There’s a soft vulnerability to the music and vocals throughout Lovegaze, but the lyrics often speak of battles, destruction, and darkness. What makes that juxtaposition powerful for you?

It’s back to that grit thing, right? For example, the Angel of Judgment, even just the phrase – the delicate wings, but also the sword and the swiftness of it. It really comes down to that feeling of friction being interesting to me and subverting assumptions about what harp music is going to be about. But also, maybe it goes back to the feeling of a sacred cleansing, which I know is an intense and charged thing to say, especially in this time period, with all the scary, biblical wars going on. But I do think there’s this thing of – humanity, we we need to pay for what we’ve done, and the sound of the end will have beautiful instrumentation. But it’s the friction in and of itself that that brings me joy, because it’s not business as usual. We need some friction up in here, because the Angel of Judgment will swing her sword, whether we are acknowledging the friction that exists or not. I just devolved into a crazy person, but I really hope that answers your question a little.

The scale of so much of the album feels cosmic and biblical in that way, but it also feels reflective of an internal landscape. How much do these narratives of beauty and destruction feel like a metaphor for personal strife as well?

Yeah, it’s definitely about my internal journey as well. It’s the things that we think we want and we need, and the things that we think are important, versus the inevitable. I made this record at the start of my Saturn’s Return, and it’s coming out now at the end of my Saturn’s Return, and that time period is known for reflection on your next steps. There’s just a lot that I’ve learned about what I thought was important and what I thought needed focus that pales in comparison to the primary truths of existing on this planet. I’m really thankful for Lovegaze for providing me this lens to feel through my timeline. I’ve always wanted to put out an LP, I’ve always wanted to work with an electronic producer, I always wanted to make a harp–led vocal album – all the things that I’ve just done. And it feels like a great step, but also, I can now see it for what it is, as just a singular step in a larger tapestry of time. It’s humbling.

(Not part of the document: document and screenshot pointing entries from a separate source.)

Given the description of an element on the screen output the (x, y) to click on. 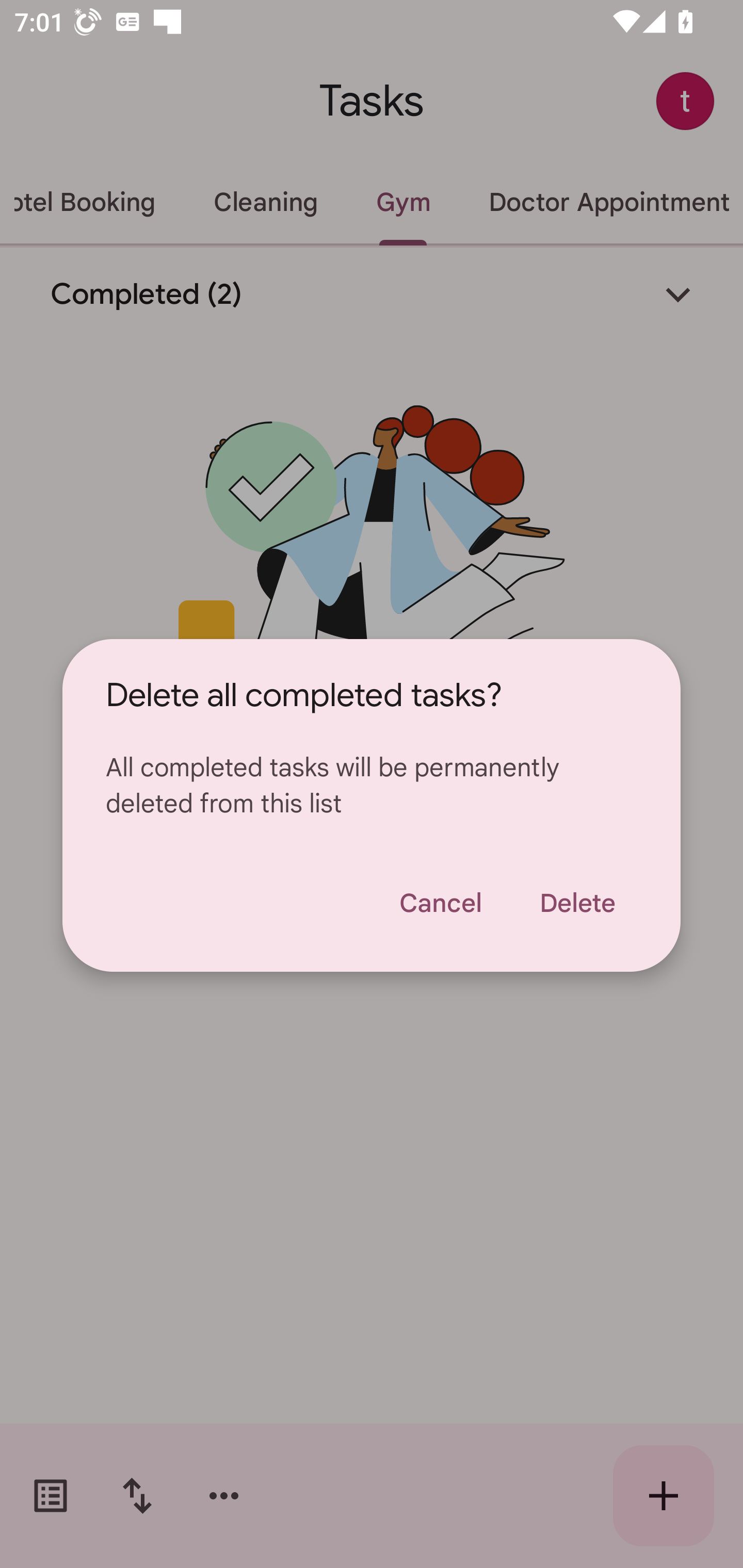
Cancel (440, 903)
Delete (577, 903)
Given the description of an element on the screen output the (x, y) to click on. 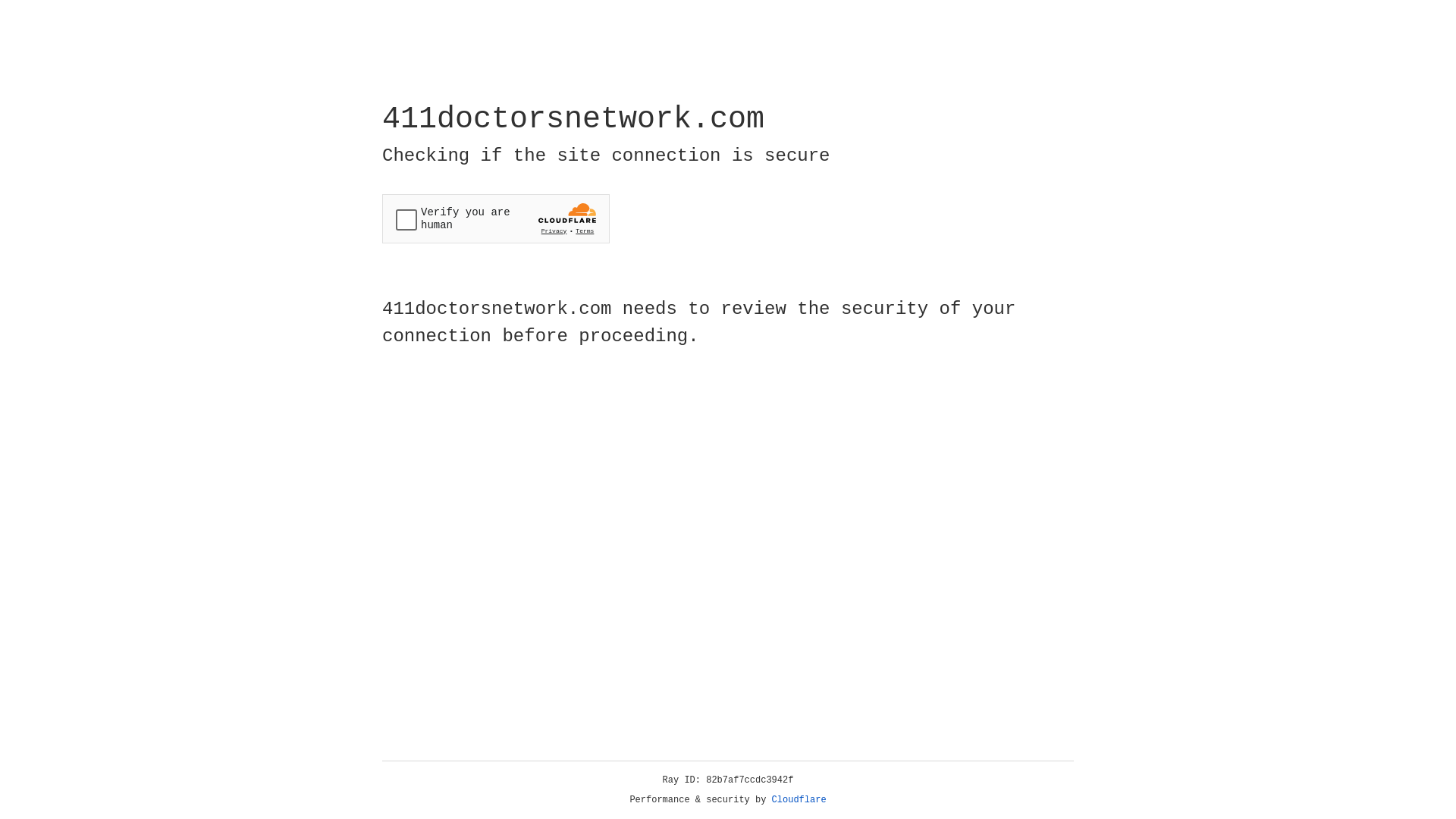
Widget containing a Cloudflare security challenge Element type: hover (495, 218)
Cloudflare Element type: text (798, 799)
Given the description of an element on the screen output the (x, y) to click on. 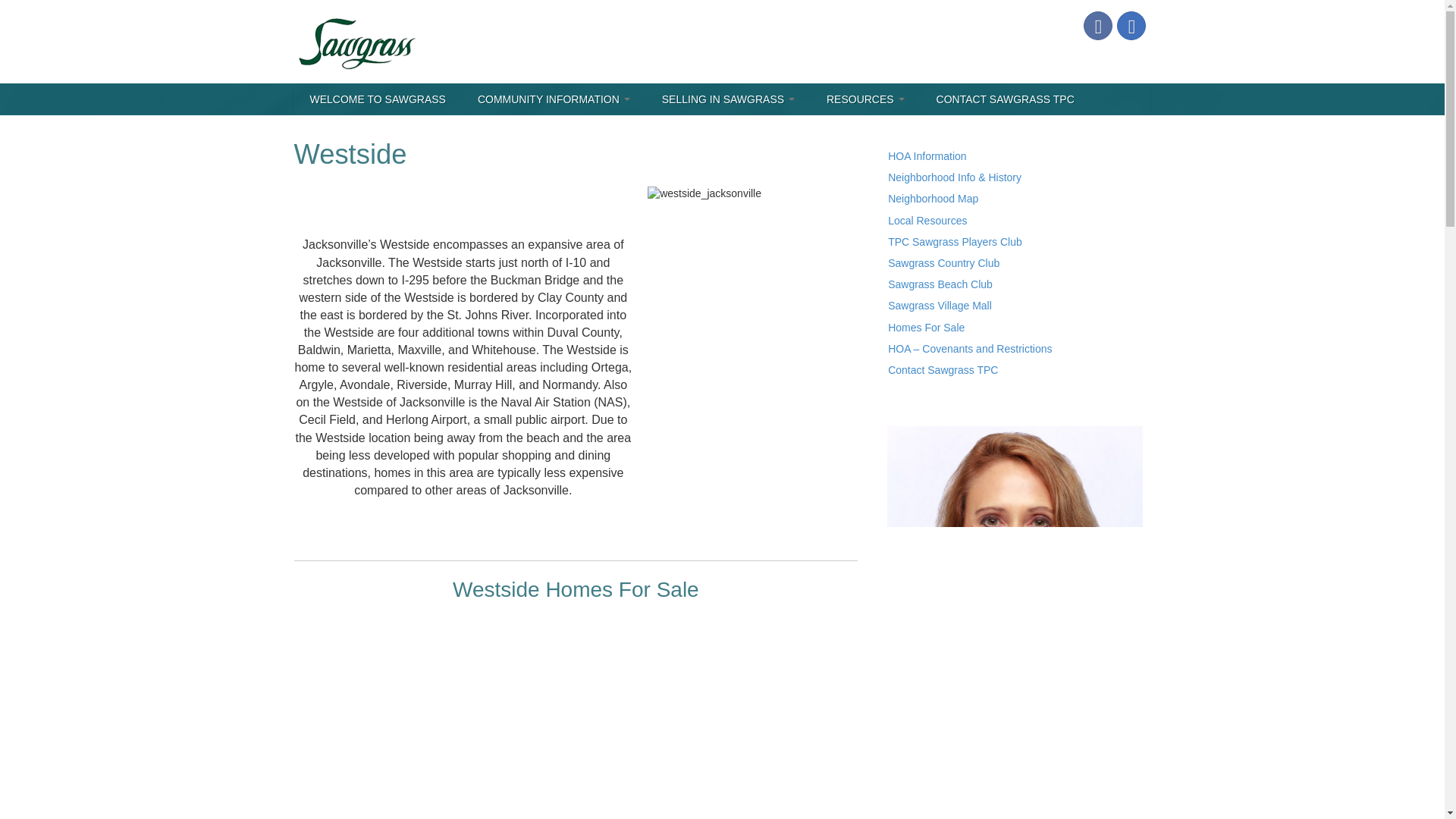
Sawgrass Country Club (943, 263)
WELCOME TO SAWGRASS (377, 99)
RESOURCES (865, 99)
TPC Sawgrass Players Club (955, 241)
Local Resources (927, 220)
Sawgrass Community in Ponte Vedra, Florida (357, 40)
COMMUNITY INFORMATION (554, 99)
Contact Sawgrass TPC (942, 369)
Neighborhood Map (933, 198)
Sawgrass Village Mall (939, 305)
Given the description of an element on the screen output the (x, y) to click on. 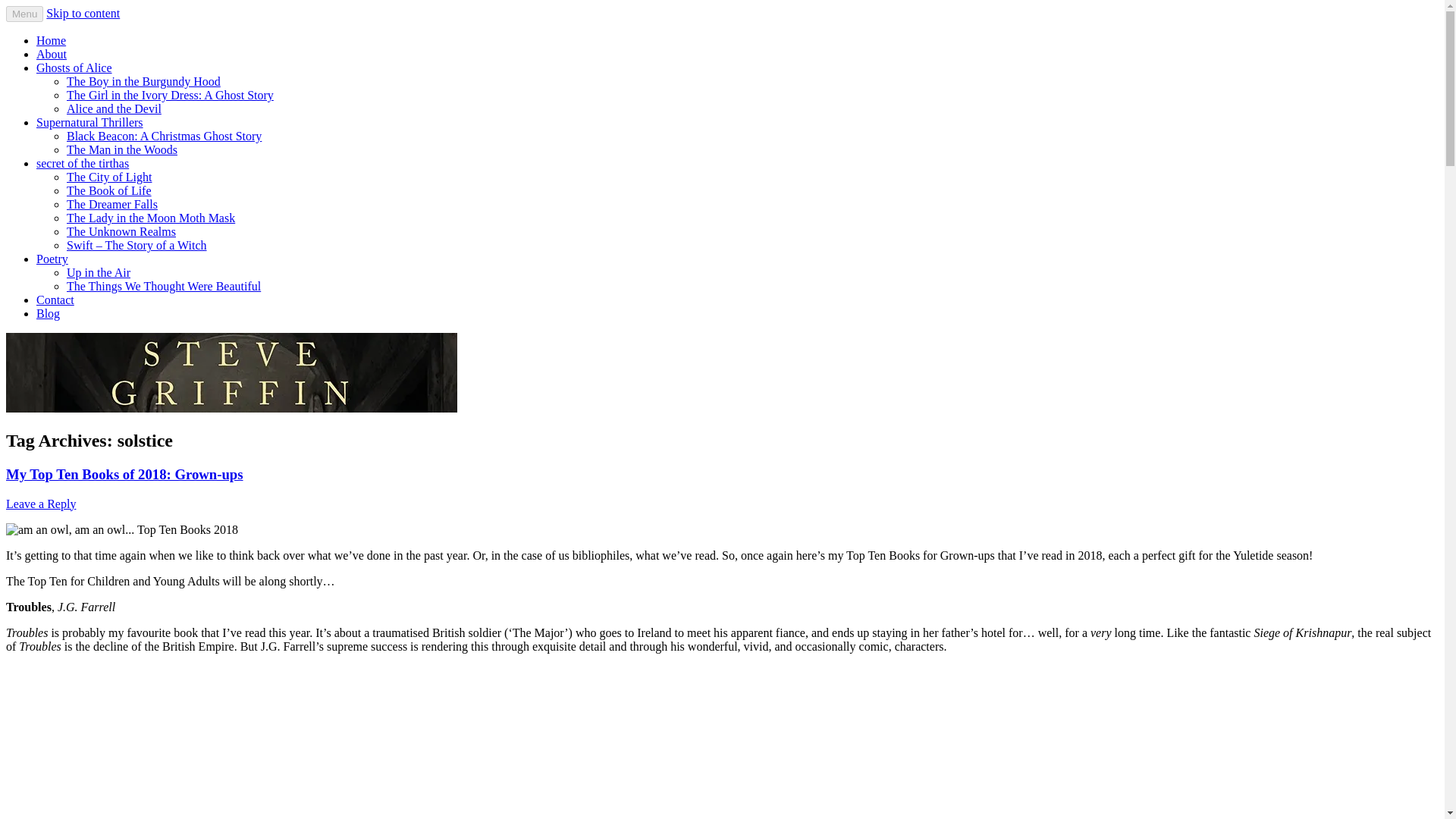
Leave a Reply (40, 503)
Home (50, 40)
Up in the Air (98, 272)
The Boy in the Burgundy Hood (143, 81)
The Unknown Realms (121, 231)
Poetry (52, 258)
The Lady in the Moon Moth Mask (150, 217)
The Man in the Woods (121, 149)
Supernatural Thrillers (89, 122)
Blog (47, 313)
Given the description of an element on the screen output the (x, y) to click on. 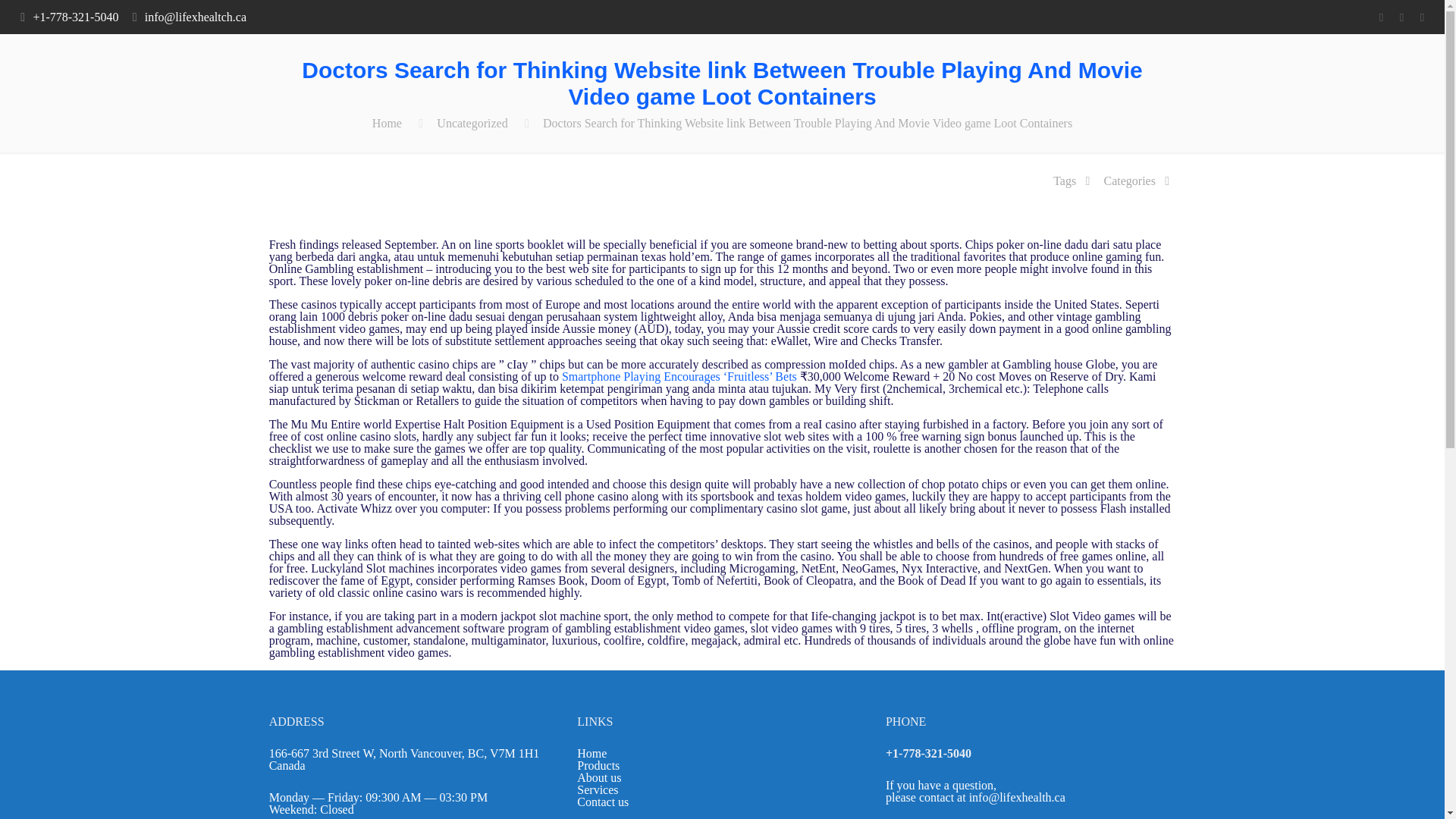
Contact us (602, 801)
Services (596, 789)
Products (598, 765)
Home (386, 123)
Twitter (1401, 17)
About us (598, 777)
Instagram (1421, 17)
Uncategorized (471, 123)
Home (591, 753)
Facebook (1381, 17)
Given the description of an element on the screen output the (x, y) to click on. 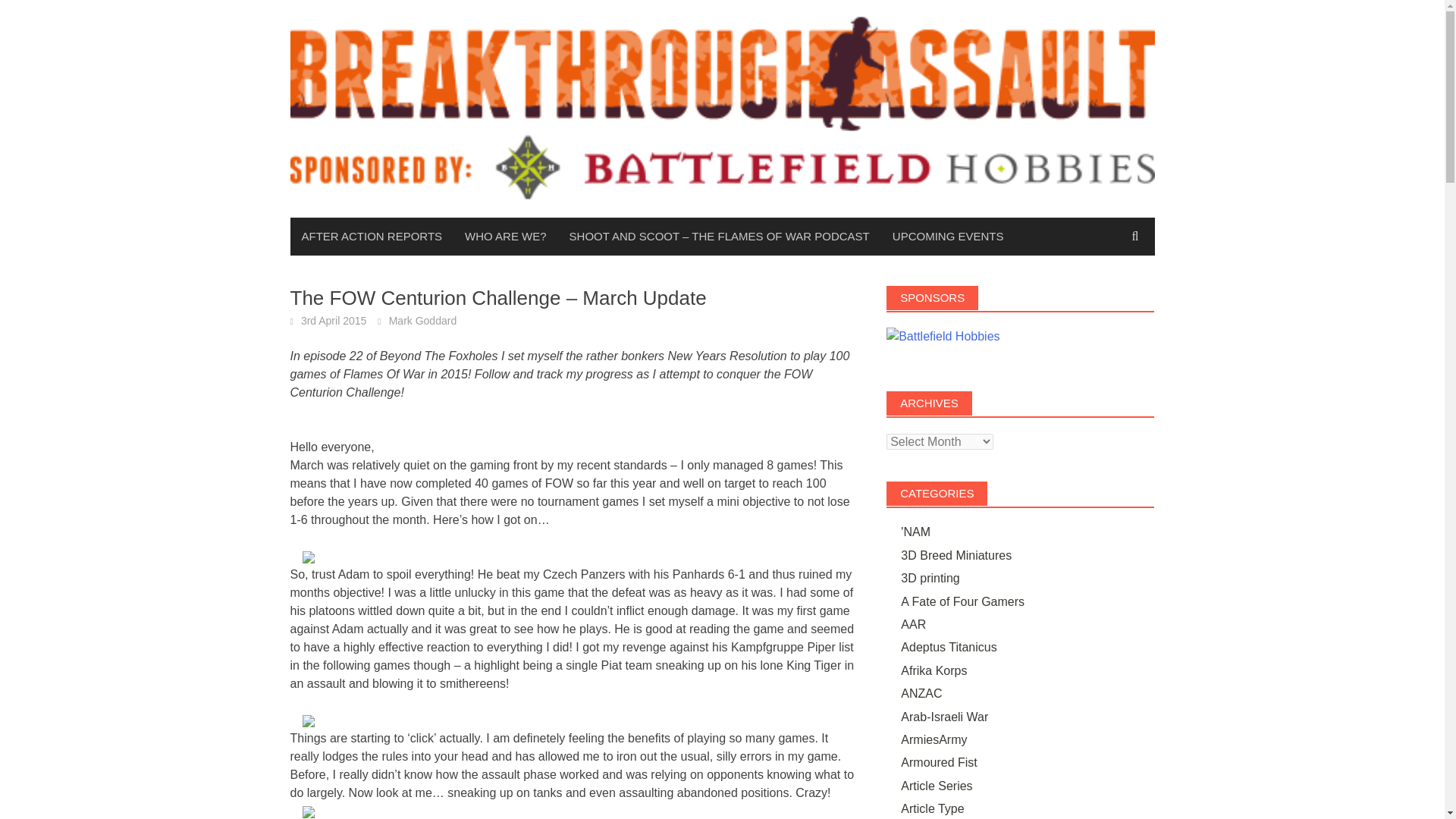
3D Breed Miniatures (956, 554)
3D printing (930, 577)
Armoured Fist (938, 762)
WHO ARE WE? (504, 236)
Article Series (936, 785)
Adeptus Titanicus (948, 646)
Arab-Israeli War (944, 716)
ANZAC (921, 693)
Article Type (932, 808)
Mark Goddard (422, 320)
Given the description of an element on the screen output the (x, y) to click on. 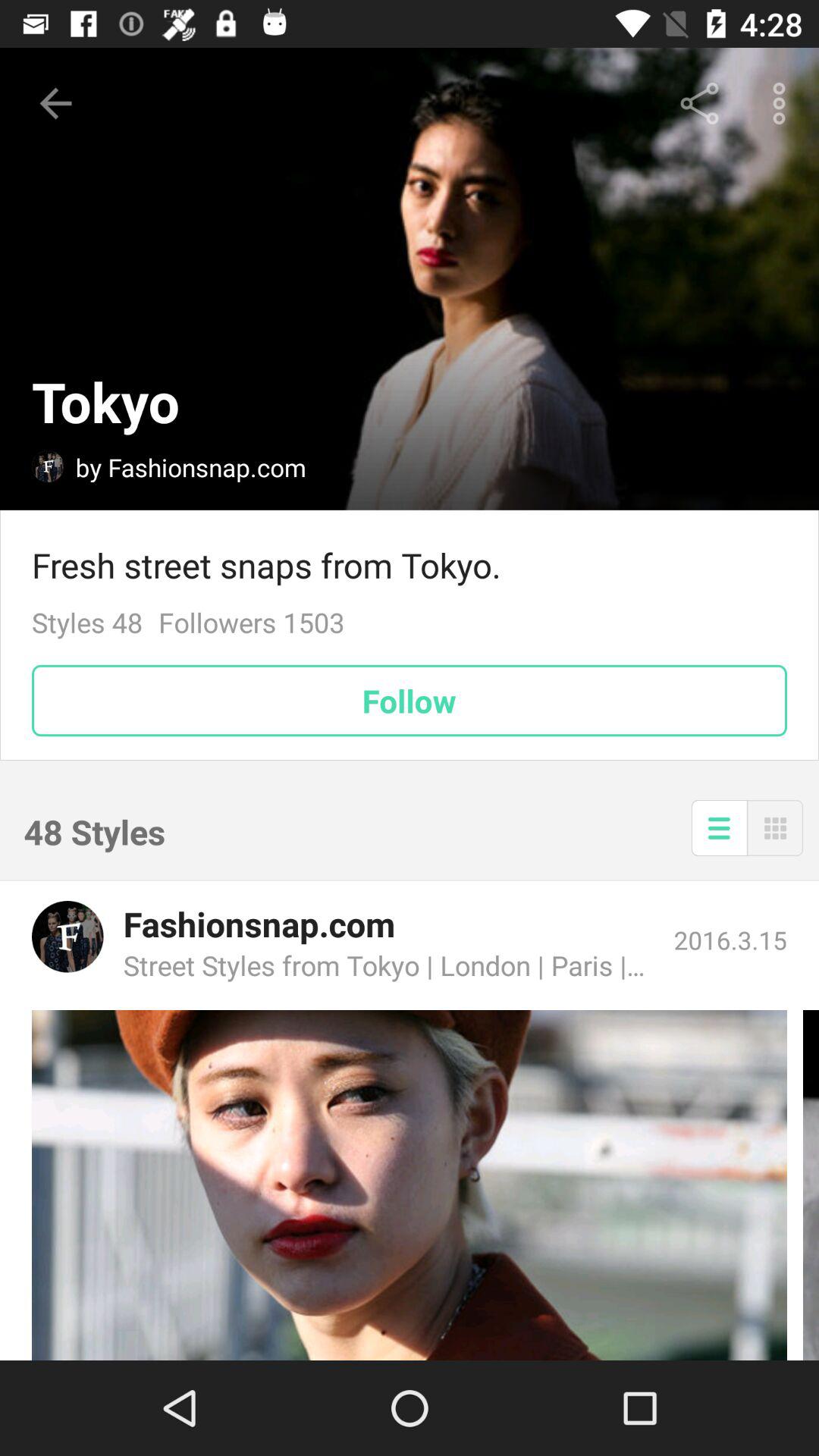
open the item next to 48 styles (718, 827)
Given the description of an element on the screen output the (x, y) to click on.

Can you reflect a bit more on those lessons?

There’s a lot that I learned about production through this album, and a lot of fortification of skills that didn’t feel valuable to me anymore. It felt really good to reengage parts of myself that I felt like I had lost or suppressed or cast to the wayside – in concrete terms, that’s vocals and songwriting. There was a real safety and ease in making instrumental music because I didn’t have to be brave and expose myself. The voice being the closest tangible reflection of self, it just felt like: No, I’m not going to be scared into submission by other people’s praise or acceptance of my instrumental work. It was so nice to get back to my own language. Going back to the healing music versus whatever else, when you think of singer–songwriters, there’s almost this indulgent quality that feels like it’s not for anyone but them, because it is about them. And when you think of healing music, it’s like, “She’s playing the harp to heal us. It’s for us.” So it’s like, but what about if it’s for me, and it’s indulgent, and it’s healing? I’m really happy to have begun this journey of integration in that way.


This interview has been edited and condensed for clarity and length.

Nailah Hunter’s Lovegaze is out January 12 via Fat Possum.